__Goal__. Rewrite the stretch of records that opens with the line containing "You are a GUI" and closes with the line containing "click(x=1001, y=52)", putting "screen capture" in place of "screenshot" and leaving everything else unchanged. Give back only those lines, without the pictures.

__Given records__.
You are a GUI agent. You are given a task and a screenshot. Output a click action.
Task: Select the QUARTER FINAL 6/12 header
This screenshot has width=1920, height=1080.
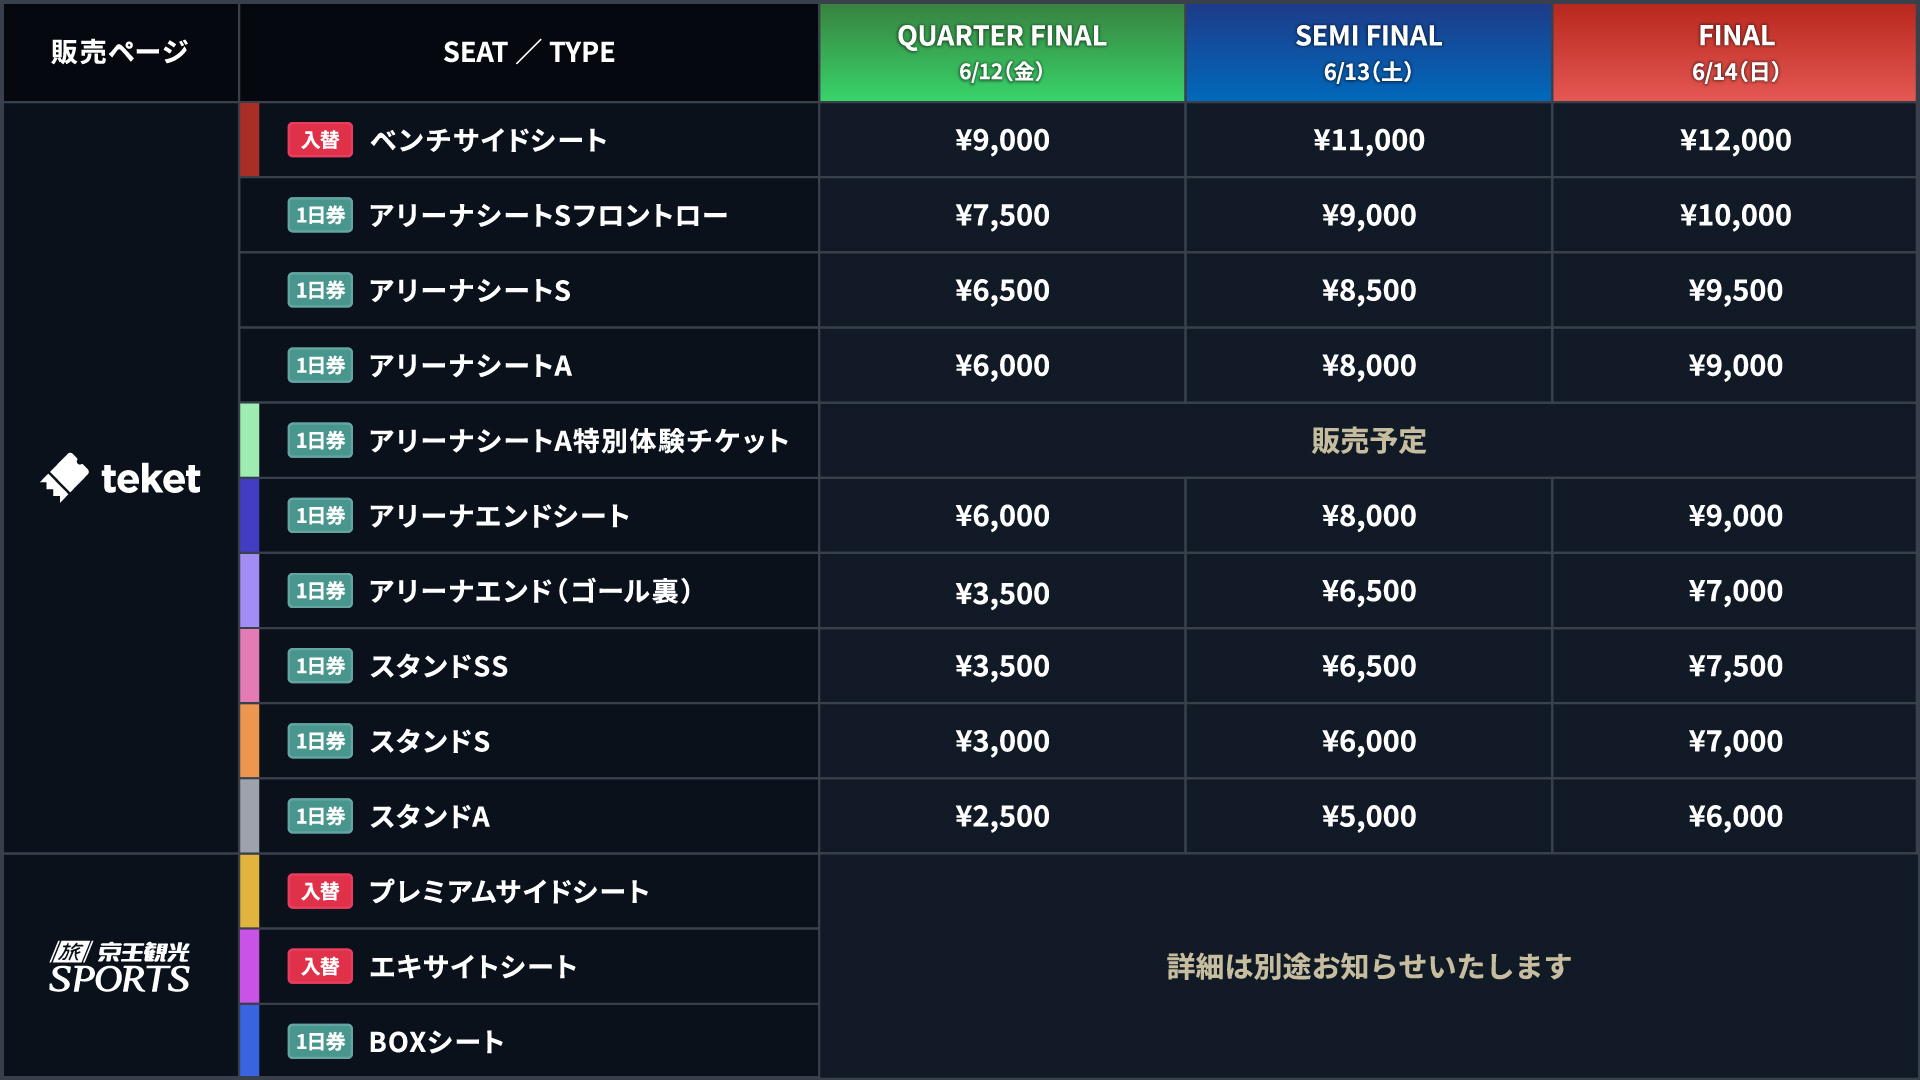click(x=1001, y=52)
==
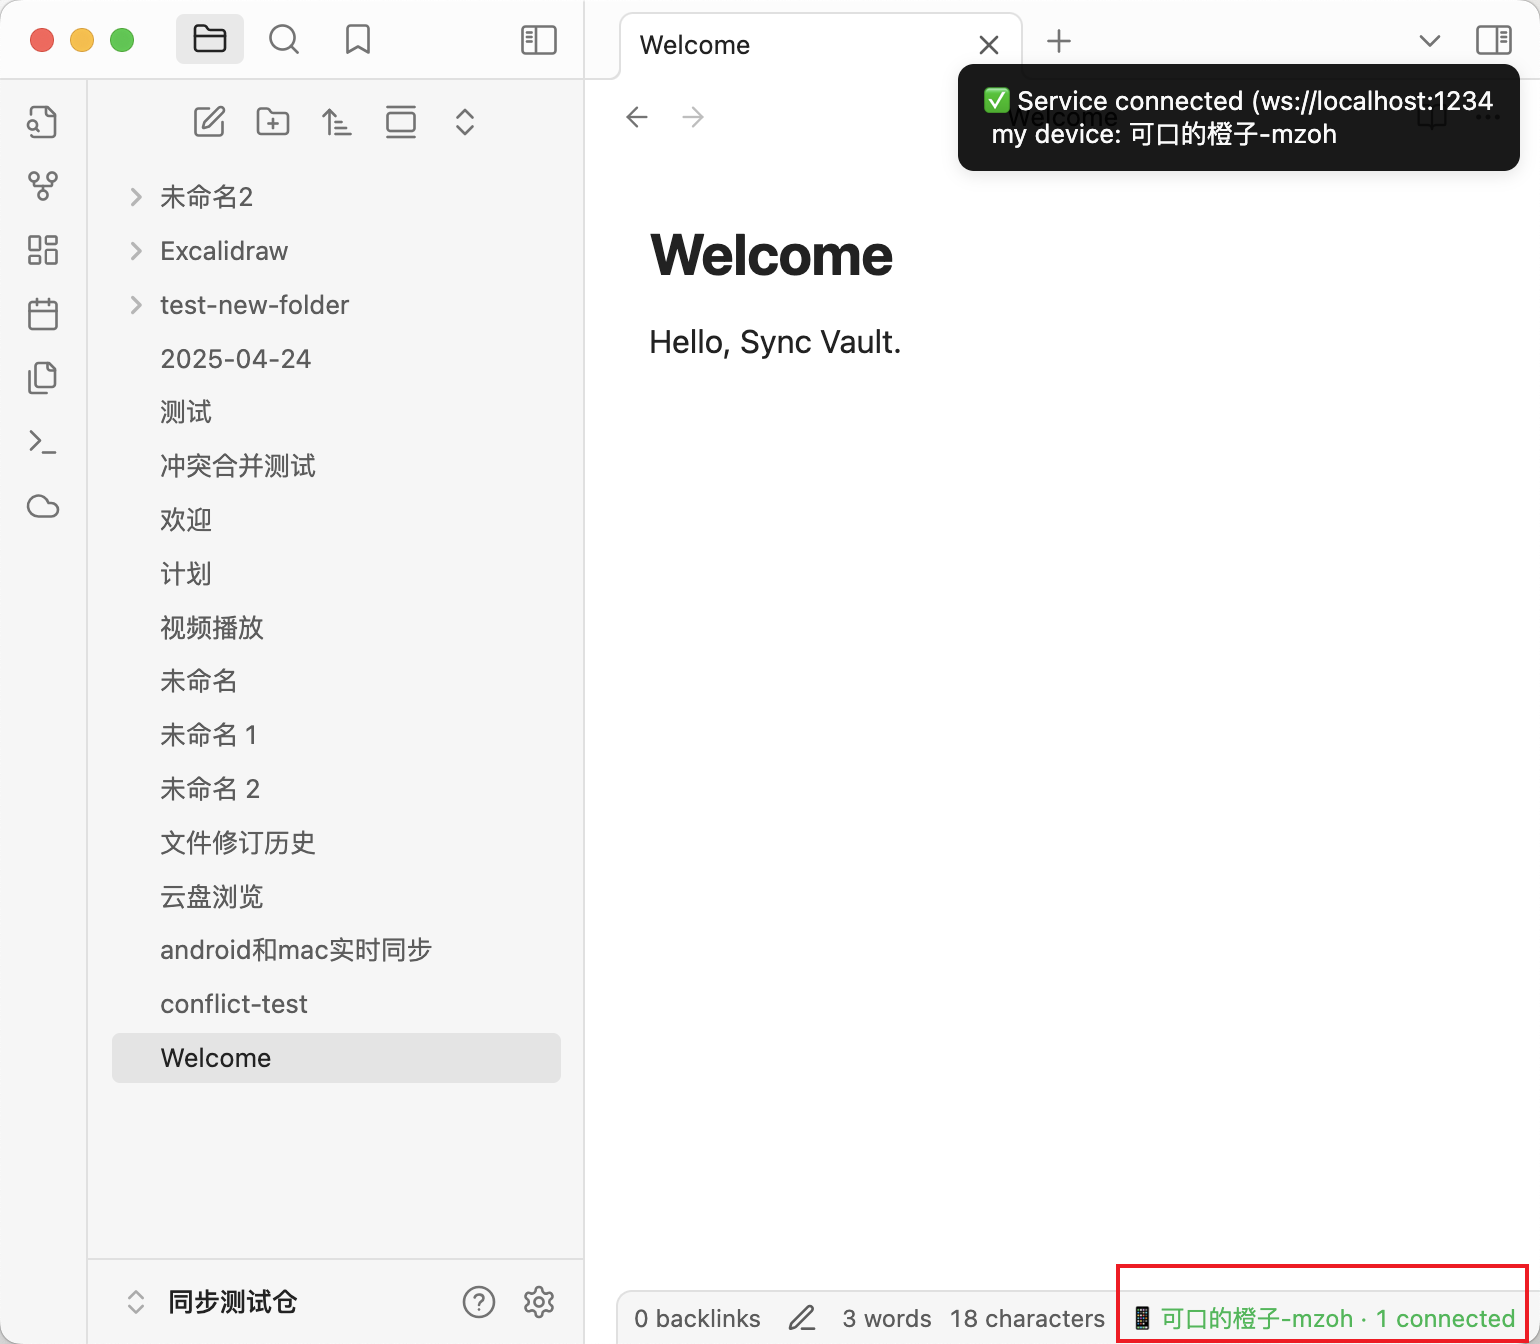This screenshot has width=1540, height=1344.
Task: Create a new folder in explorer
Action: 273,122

__Final result__.
You are a GUI agent. You are given a task and a screen capture. Output a click action.
Task: Select the QUARTER FINAL 6/12 header
This screen capture has width=1920, height=1080.
click(x=1001, y=52)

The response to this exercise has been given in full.